古来、日本人は日常を「ケ」、お祭りや年中行事を行なう日を「ハレ」と呼び、日常と非日常を使い分けていました。

ここ神戸市東灘区に住む者にとって、お正月やお盆、節供などの節目となる儀礼以上に特別な「ハレ」の日は「本住吉神社例大祭」です。

ちなみに地車の方向修正の時の掛け声は「ハレ(張れ)」です。意味合いは「張れ!張れ!張れ!」の掛け声で、地車を引く若中全員に力が入り、ハンドルの無い地車はコマの軋み音と共に方向転換します。
「ハレとケ」のハレとは意味合いは異なりますが、「ハレ」の語源である「晴ればれ」は「ハレ」の気持ちを表した言葉であり、地車が音を立てて方向転換する時の若中の気持ちにも準ずると私は思っています。
またかなりのこじ付けですが、日常の「ケ」から「ハレ」への方向転換の意味合いから「張れ!張れ!張れ!」と掛け声をかけているとも思うのです。

「張れ!張れ!張れ!」の掛け声で、ハンドルの無い地車は方向転換する

だんじり祭りにより「ハレとケ」が明確に区別されています。
日常生活の「ケ」がなくなり、日々の生活が順調に送ることができなくなることを「ケが枯れる」、すなわち「ケ枯れ(ケガレ)」といいますが、祭りの前日祭である「宵宮」(5月4日)や当日の「本宮」(5月5日)では、ケ枯れが無きようお清めやお祓い等が行なわれれます。

巡行前にはお祓いが行なわれれる

現代では毎日が御馳走で、毎日が晴れ着なので「ハレ」と「ケ」の区別がどんどん曖昧になっています。
ですがだんじり祭りがあるお陰で、祭り前には食事を整えたり、祭りが始まると4つ脚の動物(豚や牛などの肉食)は避け、衣装もさらしに法被、腰巻という「ハレ」の日にふさわしい神聖な衣装「晴れ着」を纏います。
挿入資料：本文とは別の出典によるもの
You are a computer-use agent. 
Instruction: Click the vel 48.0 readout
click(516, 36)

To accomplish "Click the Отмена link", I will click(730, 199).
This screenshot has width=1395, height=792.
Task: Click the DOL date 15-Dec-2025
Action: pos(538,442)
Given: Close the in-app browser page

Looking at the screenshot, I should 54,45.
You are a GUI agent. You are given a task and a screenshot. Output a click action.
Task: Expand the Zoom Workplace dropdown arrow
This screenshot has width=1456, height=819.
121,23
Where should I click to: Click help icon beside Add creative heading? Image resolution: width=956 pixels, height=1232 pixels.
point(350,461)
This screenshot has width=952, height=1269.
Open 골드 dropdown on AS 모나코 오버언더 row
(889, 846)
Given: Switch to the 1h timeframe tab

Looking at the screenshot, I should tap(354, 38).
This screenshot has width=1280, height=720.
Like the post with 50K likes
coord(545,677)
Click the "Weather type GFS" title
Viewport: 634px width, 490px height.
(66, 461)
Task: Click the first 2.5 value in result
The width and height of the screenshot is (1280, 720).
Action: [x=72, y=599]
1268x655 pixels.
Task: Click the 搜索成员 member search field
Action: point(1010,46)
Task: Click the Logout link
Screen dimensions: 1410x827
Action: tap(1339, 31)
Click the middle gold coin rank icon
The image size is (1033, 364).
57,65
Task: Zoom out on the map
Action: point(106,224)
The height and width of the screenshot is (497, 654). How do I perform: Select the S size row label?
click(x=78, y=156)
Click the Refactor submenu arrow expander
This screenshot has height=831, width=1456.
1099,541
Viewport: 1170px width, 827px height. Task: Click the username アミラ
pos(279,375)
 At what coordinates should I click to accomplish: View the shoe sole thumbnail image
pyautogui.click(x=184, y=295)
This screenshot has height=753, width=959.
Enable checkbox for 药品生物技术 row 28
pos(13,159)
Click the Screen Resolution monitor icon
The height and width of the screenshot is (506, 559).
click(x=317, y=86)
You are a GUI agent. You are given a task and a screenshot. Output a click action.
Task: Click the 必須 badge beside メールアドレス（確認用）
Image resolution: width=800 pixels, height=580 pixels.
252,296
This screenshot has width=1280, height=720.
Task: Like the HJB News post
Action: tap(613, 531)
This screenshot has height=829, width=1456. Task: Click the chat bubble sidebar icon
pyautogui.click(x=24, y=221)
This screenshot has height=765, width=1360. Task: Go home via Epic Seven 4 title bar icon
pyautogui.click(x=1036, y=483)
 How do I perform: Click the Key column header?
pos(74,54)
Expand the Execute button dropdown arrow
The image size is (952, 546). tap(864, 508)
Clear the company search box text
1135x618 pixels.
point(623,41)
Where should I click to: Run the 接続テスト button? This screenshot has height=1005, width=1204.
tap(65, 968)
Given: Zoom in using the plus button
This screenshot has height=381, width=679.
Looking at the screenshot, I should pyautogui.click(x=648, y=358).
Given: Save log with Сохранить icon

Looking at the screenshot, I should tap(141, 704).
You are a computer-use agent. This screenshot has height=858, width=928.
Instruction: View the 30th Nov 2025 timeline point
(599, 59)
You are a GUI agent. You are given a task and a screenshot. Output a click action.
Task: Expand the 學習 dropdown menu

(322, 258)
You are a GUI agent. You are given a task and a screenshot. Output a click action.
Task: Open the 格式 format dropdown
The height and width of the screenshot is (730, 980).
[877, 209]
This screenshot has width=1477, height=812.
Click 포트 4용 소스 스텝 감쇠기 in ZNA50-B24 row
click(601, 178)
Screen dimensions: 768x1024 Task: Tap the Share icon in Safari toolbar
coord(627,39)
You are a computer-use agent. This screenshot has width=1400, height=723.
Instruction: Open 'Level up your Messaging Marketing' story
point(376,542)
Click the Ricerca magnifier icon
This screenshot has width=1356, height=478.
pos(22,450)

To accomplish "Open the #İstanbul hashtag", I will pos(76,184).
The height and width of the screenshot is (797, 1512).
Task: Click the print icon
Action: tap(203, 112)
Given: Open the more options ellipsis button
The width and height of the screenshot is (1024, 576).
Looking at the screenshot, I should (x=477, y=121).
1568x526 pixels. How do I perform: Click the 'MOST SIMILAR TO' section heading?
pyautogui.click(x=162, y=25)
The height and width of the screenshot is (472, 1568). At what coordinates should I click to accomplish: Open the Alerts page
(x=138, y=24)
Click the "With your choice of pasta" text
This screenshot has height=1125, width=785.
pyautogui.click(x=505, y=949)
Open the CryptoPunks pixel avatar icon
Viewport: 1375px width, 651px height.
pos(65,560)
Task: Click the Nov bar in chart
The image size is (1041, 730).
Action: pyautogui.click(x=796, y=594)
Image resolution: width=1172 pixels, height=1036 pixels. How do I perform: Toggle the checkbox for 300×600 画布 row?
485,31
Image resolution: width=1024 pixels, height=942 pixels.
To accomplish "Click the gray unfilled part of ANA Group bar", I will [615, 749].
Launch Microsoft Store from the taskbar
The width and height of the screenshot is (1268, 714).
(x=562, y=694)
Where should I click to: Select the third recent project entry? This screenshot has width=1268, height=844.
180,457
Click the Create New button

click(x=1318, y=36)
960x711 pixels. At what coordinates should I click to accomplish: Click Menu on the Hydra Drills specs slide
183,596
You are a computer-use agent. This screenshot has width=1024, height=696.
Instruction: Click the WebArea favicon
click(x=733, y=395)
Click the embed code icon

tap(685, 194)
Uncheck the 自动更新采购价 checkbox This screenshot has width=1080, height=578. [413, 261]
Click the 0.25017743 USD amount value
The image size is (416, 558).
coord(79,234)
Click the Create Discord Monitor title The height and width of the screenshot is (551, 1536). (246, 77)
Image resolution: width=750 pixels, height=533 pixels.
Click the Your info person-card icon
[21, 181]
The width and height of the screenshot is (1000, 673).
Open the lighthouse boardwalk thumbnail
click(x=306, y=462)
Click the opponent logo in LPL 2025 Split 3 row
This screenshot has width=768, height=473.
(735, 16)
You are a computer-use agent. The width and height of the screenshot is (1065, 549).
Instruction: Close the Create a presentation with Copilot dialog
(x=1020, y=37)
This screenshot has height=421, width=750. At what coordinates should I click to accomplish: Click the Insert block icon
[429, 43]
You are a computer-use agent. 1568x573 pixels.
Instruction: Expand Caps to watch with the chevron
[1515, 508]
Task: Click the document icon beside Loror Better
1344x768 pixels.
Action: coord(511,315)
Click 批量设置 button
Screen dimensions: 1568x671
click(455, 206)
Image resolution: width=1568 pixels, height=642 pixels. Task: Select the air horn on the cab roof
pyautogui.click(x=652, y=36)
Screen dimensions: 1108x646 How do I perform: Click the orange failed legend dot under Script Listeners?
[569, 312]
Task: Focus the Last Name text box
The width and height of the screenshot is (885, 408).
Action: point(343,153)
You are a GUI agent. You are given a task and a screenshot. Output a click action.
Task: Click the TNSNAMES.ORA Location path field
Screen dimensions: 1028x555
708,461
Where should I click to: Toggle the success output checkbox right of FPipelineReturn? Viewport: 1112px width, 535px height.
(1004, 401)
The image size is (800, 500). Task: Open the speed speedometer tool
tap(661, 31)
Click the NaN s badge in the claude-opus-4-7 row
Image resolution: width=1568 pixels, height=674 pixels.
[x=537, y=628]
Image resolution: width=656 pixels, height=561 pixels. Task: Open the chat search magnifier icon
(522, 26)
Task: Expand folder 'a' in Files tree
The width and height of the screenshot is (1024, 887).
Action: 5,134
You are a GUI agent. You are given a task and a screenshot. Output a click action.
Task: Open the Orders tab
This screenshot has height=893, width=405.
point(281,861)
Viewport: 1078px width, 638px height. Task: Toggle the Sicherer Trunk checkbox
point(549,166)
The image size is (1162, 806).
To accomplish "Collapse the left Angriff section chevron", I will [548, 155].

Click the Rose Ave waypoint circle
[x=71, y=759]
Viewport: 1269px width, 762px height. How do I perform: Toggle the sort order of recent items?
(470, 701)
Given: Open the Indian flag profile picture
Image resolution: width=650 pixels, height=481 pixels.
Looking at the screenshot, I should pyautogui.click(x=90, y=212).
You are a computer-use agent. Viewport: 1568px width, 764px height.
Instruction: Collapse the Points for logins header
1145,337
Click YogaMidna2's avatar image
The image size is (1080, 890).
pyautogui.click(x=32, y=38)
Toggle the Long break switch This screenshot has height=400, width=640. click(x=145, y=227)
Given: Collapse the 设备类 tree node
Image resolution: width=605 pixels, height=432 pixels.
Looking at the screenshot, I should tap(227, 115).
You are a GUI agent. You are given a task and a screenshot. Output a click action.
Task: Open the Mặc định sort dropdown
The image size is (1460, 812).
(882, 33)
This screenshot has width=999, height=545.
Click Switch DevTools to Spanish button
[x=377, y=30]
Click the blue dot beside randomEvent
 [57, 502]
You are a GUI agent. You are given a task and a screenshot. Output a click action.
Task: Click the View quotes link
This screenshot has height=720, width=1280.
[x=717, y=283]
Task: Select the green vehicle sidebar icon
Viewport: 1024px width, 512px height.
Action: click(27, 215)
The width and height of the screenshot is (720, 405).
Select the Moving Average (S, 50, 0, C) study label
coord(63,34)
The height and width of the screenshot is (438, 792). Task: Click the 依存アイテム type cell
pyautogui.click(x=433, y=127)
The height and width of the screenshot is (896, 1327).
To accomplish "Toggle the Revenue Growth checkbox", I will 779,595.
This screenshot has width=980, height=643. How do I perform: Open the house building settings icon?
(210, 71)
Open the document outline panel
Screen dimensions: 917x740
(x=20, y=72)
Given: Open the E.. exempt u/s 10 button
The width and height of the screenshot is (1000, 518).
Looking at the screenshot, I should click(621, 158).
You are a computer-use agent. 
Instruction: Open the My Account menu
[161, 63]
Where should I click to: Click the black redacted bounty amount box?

「ケ枯れ」を落とし、日常生活に「ケジメ」をつけ、「ハレ」の日を迎える。だんじり祭りの日を境にして、「ハレとケ」を繰り返すことで、仮に悪いことが起こっても「明日は大丈夫!」と己を励まし、良いことが起こっても「良いことばかり続かない!」と己を戒めることができるのです。

祭りがある街では「ハレとケ」を身近に感じ、とかく単調になる日常に対しても「感謝」する気持ちが芽生えると私は思っています。